_Work request:_ Filter the entries and keep only the lines where the string "will" appears.

= = = =

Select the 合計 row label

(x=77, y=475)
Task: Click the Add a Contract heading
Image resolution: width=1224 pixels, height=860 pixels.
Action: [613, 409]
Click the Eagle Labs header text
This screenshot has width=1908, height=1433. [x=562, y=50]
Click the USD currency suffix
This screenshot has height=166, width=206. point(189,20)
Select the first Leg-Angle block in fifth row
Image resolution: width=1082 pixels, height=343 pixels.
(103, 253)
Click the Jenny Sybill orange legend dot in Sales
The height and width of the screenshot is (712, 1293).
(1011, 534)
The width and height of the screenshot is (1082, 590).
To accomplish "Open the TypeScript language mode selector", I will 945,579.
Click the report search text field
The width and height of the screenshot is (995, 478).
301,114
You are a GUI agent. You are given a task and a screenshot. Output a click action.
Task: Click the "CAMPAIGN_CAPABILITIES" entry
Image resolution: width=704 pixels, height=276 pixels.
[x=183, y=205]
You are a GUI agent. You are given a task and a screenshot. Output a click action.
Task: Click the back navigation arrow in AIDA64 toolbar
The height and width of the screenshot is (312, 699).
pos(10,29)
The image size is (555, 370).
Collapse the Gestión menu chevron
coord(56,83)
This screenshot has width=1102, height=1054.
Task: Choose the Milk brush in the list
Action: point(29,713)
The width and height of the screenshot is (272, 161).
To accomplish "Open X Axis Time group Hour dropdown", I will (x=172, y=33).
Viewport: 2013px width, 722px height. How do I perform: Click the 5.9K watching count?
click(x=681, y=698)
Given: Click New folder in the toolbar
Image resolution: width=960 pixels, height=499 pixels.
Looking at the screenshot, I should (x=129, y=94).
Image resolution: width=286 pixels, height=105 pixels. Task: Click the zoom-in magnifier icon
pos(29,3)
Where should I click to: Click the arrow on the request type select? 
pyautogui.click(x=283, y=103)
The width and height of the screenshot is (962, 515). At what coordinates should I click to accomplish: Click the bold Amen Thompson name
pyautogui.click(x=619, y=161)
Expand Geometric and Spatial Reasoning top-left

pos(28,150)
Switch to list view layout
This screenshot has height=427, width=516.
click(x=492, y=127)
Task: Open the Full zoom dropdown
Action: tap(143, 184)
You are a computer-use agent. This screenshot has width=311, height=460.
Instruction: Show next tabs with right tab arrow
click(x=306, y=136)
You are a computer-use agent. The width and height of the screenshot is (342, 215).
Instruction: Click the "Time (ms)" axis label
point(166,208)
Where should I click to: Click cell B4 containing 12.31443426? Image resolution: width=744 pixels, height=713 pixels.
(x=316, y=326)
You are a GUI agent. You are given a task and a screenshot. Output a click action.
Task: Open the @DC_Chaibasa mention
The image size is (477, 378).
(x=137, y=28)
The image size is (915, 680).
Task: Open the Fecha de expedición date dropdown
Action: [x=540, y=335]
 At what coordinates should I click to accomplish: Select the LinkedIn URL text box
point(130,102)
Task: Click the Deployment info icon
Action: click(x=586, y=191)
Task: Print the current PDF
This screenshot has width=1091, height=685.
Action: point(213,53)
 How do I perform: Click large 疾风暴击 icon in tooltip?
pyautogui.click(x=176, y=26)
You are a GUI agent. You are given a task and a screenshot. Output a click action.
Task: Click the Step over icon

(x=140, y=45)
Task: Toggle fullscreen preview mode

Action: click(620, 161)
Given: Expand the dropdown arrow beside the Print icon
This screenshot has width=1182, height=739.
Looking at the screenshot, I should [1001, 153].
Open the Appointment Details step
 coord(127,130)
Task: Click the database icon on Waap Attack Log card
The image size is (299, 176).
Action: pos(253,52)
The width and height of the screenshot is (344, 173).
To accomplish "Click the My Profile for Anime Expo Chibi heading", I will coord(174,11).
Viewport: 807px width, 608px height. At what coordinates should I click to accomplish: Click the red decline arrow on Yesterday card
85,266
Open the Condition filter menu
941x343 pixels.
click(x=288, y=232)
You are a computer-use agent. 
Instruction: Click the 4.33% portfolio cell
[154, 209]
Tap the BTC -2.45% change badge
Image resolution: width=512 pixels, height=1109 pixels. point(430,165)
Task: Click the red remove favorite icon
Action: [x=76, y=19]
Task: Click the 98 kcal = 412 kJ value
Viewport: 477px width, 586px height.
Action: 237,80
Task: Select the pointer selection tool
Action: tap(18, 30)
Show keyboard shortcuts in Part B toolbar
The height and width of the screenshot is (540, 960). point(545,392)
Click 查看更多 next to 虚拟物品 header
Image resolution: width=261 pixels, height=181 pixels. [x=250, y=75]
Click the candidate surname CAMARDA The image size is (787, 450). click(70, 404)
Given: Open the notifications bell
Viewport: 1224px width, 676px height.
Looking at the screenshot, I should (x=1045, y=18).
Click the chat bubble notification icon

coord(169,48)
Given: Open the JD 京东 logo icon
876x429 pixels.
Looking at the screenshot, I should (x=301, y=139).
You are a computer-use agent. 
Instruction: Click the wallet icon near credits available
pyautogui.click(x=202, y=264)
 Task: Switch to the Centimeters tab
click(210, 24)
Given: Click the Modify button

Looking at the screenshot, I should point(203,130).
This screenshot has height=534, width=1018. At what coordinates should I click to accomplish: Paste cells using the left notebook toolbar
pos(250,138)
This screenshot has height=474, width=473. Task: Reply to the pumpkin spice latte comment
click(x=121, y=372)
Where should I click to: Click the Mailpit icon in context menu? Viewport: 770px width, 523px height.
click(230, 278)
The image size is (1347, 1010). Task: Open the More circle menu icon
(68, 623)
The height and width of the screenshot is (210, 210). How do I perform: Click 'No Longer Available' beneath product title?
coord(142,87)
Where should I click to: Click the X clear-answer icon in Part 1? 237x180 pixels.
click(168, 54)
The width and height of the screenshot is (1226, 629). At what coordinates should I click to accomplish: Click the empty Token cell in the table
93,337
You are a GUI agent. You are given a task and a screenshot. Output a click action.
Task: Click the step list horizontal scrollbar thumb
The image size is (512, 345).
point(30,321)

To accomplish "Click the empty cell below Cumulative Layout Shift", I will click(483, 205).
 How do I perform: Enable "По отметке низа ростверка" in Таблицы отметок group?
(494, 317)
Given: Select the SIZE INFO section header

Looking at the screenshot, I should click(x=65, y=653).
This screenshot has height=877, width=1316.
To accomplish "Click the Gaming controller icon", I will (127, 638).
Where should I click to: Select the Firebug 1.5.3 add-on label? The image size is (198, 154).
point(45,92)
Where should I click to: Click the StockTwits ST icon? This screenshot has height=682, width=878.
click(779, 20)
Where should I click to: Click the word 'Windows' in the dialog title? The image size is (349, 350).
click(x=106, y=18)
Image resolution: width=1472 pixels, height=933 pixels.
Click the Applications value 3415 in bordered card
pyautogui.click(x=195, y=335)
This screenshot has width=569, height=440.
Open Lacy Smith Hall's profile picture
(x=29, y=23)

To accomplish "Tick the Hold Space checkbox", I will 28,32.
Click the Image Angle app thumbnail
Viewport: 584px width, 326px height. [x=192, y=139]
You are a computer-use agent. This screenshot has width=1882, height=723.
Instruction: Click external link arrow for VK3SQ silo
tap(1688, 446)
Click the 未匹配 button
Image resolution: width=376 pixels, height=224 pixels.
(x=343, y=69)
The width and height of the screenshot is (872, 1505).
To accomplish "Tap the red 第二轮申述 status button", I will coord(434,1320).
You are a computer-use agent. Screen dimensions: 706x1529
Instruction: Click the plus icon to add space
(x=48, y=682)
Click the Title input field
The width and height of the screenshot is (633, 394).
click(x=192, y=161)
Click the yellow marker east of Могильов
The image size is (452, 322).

= = = =

_Solution for this exercise:_
To accomplish "Open the TypeScript language mode selector", I will 945,579.
To accomplish "Open X Axis Time group Hour dropdown", I will (x=172, y=33).
To accomplish "Click the My Profile for Anime Expo Chibi heading", I will coord(174,11).
To accomplish "Click the empty cell below Cumulative Layout Shift", I will click(483, 205).
To accomplish "Click the Gaming controller icon", I will (127, 638).
To accomplish "Tick the Hold Space checkbox", I will 28,32.
To accomplish "Tap the red 第二轮申述 status button", I will coord(434,1320).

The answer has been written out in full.